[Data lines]
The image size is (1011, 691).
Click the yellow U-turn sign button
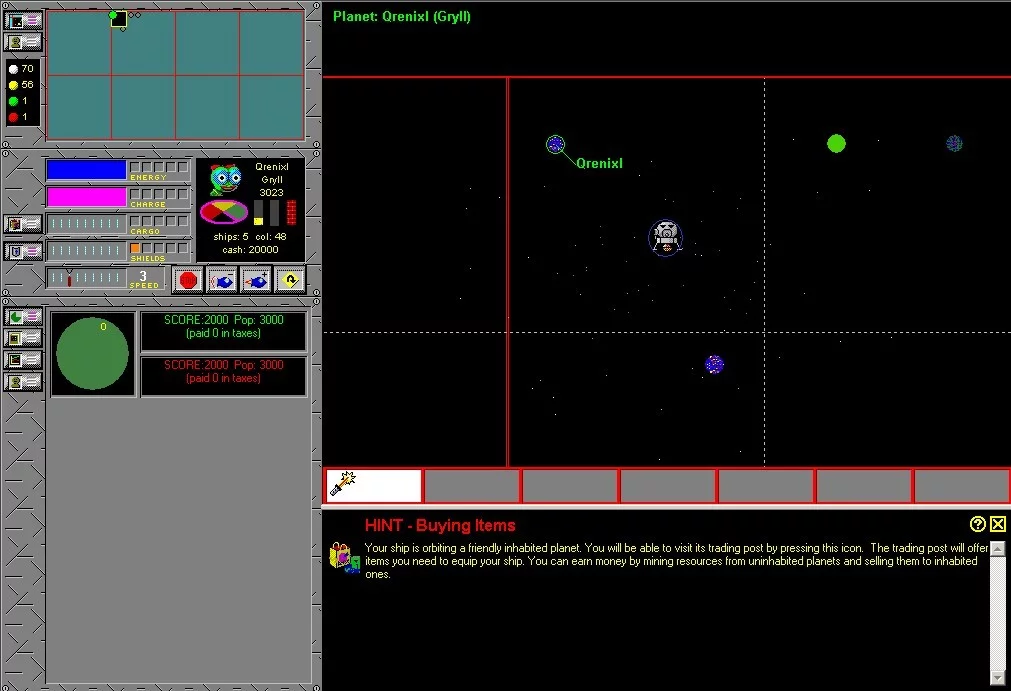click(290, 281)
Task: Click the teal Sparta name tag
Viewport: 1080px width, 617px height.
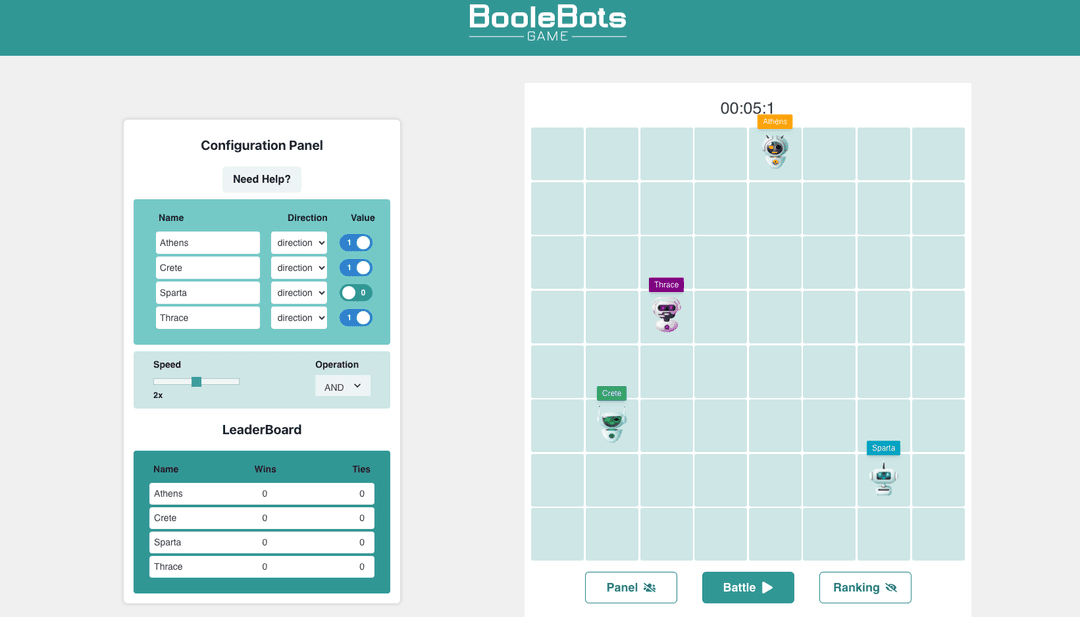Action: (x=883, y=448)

### TASK BRIEF
Can you express these rows as a JSON list of strings, one per line, with any blank lines dropped? Leave the pictures out of the answer.

### EXERCISE SOLUTION
[
  "The image size is (1011, 691).",
  "Click the yellow U-turn sign button",
  "click(290, 281)",
  "Task: Click the teal Sparta name tag",
  "Viewport: 1080px width, 617px height.",
  "Action: (x=883, y=448)"
]